In the development of our baseline for relation extraction, we established a robust heuristic framework derived from an analysis of potential relations indicated within the text. Our strategy was guided by two principal rules aimed at simplifying the decision-making process for identifying accurate relationships between entities. Firstly, we limited our consideration to relations that necessitate the presence of at least one related entity, deliberately excluding optional inter-software entity relations such as “specification_of” and “PlugIn_of.” Given the infrequent occurrence of these cases within the training dataset, we anticipated only a minimal impact on the overall performance metric, specifically the weighted mean macro F1 score for the subtask. Secondly, for all remaining relation types, our approach favored selecting the closest possible entity positioned to the left of the focal software entity as the most likely relation partner. This heuristic was not only straightforward but proved to be highly effective, aligning our baseline performance with that of the top contenders in the shared task. This methodology highlights the potential of leveraging simple, rule-based strategies to achieve competitive results in complex relation extraction challenges.

6 Results

Table 1. Results of Different Models and Retrieval Methods on Subtask 1

Full size table

Our analysis in Subtask 1 (Software NER) shows a varied performance landscape across different models and retrieval methods (Table 1). The finetuned baseline, which uses SciBERT, achieved a solid foundation with a 59.9% F1 score. However, LLMs that use random samples without fine-tuning showed a decrease in performance, with the highest F1 score reaching only 57.4%.

A closer examination of retrieval-based models indicates that LLMs perform better. The highest F1 score of 67.9% was achieved by sentence similarity retrieval models, while entity retrieval showed the best performance at 67.7% F1. The transition from GPT 3.5 to GPT 4 models resulted in a significant improvement of approximately 3–5%, although it required around three times more computation time. Notably, our best models were able to perform within a mere 3% below the theoretical maximum by utilizing SciBERT for sentence selection, leveraging oracle positive sentences.

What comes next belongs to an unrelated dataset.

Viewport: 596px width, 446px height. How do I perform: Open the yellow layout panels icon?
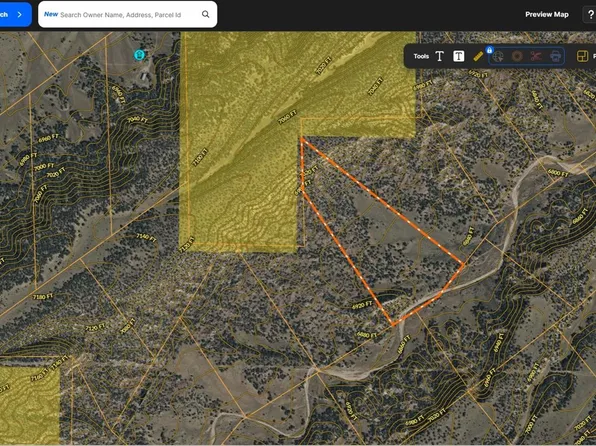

In Subtask 2 (Attributive NER), our methodology showed a significant improvement of +10% in F1 performance compared to our competitors, demonstrating the effectiveness of our approach in a low data regime (Table 2). For Subtask 3 (Relation Extraction), our LLM Single-Question Answering model further improved the F1 score by 5.1%, building on the already competent performance of the heuristic baseline and highlighting the advantage of our method. Furthermore, it has been demonstrated that using 7–10 samples is the most effective strategy, as it optimises the balance between input complexity and model performance.

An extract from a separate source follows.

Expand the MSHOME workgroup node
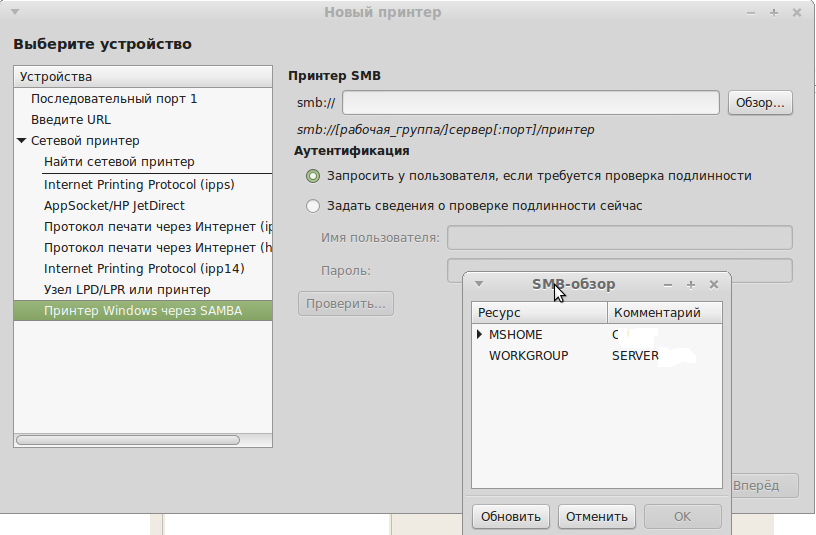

This analysis highlights the potential of utilising advanced LLM techniques and carefully selected retrieval methods to significantly improve the accuracy and efficiency of NER tasks in specialised domains.

Table 2. SOMD Performance Rankings (Weighted Average Macro)

Full size table

7 Conclusion

Our research on enhancing Relation Extraction (RE) with LLMs through Single-Choice QA has introduced a novel intersection of methodologies aimed at improving the precision of information extraction in the context of scientific texts. By integrating Retrieval-Augmented Generation (RAG) with LLMs and adopting a methodical approach to fine-tuning and leveraging large language models such as SciBERT and use the model to support GPT variants, we have demonstrated the capability of LLMs to navigate the complexities inherent in the extraction of software entities and their attributes.

The exploration of different retrieval strategies-ranging using entity and sentence similarity underscores our commitment to refining the inputs for generative models, ensuring that they are fed the most relevant and contextually appropriate data. This meticulous preparation has allowed us to significantly boost the performance of LLMs in recognising nuanced distinctions among software-related entities and accurately extracting relation types within scholarly articles. Our experiments have not only highlighted the efficacy of LLMs in addressing domain-specific tasks with a limited set of examples but also revealed the inherent challenges, such as the difficulties in matching entity mentions accurately. Despite these hurdles, our single-choice QA approach for RE lead to a strong heuristic baseline for relation extraction and show how altering the task simplifies the problem.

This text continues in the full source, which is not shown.